WHAT THE TASK ASKS. Could you output, word for word, only the lines from the line with "Screen dimensions: 400x259" to the end of the entries, including both ends? Omit the pictures.

=== Begin Enclosure ===

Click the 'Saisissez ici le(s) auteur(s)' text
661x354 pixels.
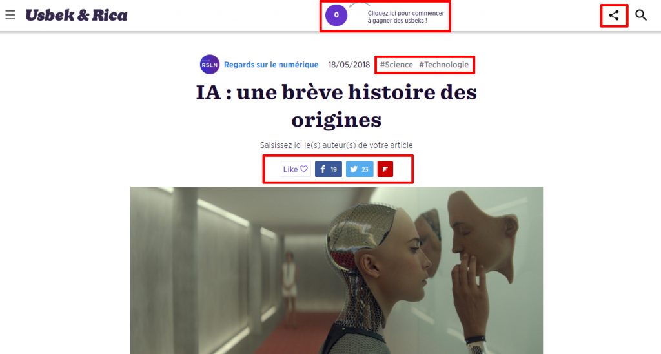coord(336,145)
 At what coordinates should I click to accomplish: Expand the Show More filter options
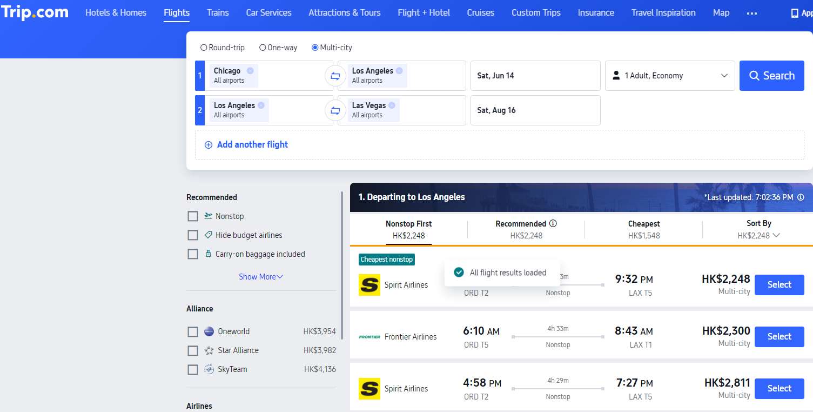coord(261,276)
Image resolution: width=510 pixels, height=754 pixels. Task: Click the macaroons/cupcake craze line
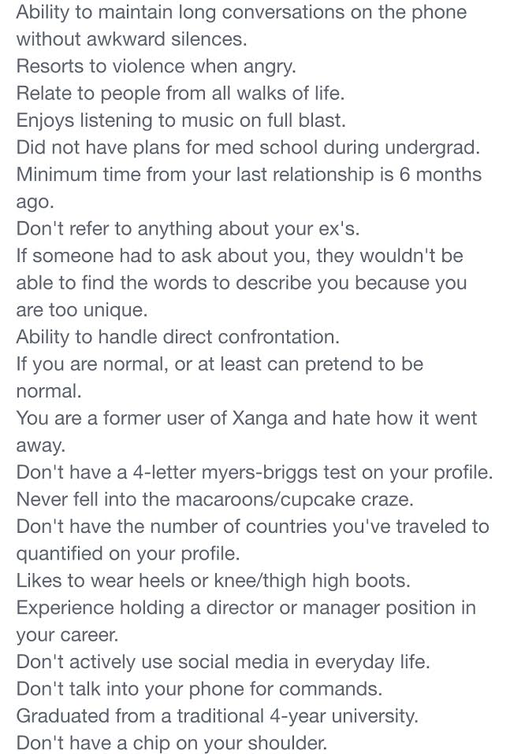pos(214,499)
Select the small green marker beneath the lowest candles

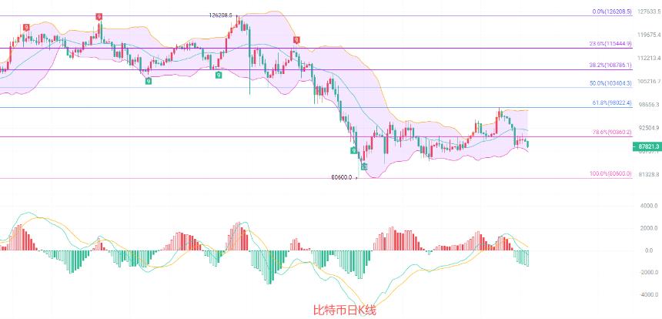[x=364, y=167]
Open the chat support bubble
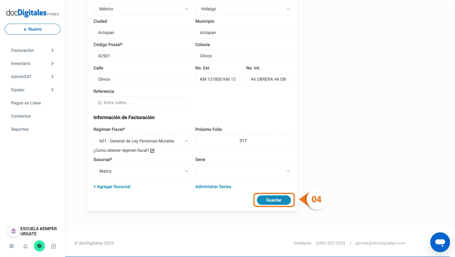 click(440, 242)
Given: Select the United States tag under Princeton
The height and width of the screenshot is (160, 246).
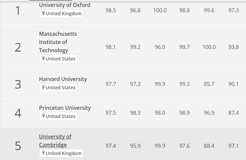Looking at the screenshot, I should coord(58,116).
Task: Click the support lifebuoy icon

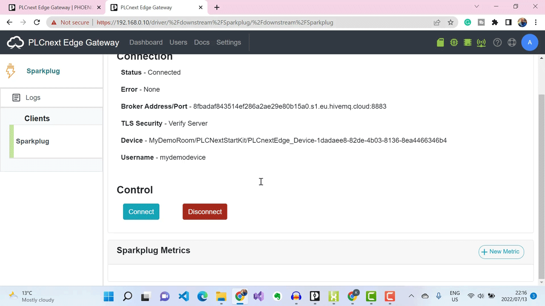Action: [x=512, y=43]
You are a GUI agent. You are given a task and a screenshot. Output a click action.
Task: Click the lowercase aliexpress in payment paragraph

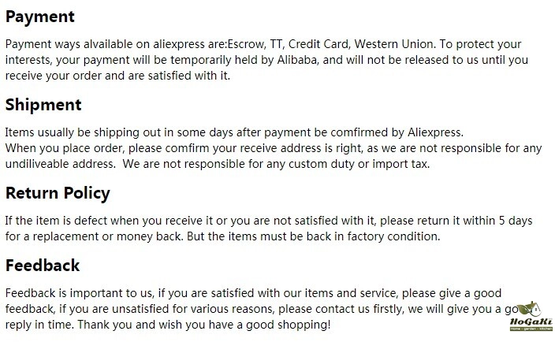[176, 44]
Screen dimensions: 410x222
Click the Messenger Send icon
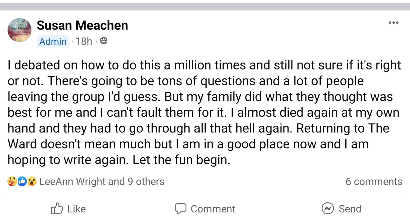point(328,208)
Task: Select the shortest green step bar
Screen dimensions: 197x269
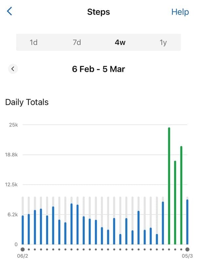Action: click(x=175, y=202)
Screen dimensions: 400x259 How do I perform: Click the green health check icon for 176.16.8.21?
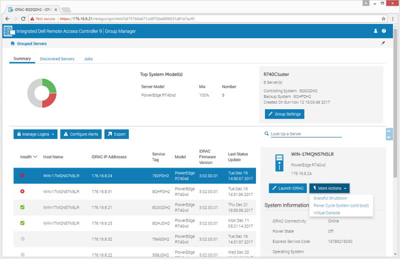22,207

=== End Enclosure ===

EXERCISE OUTPUT.
Screen dimensions: 400x259 How do I perform: Click the green health check icon for 176.16.8.21?
22,207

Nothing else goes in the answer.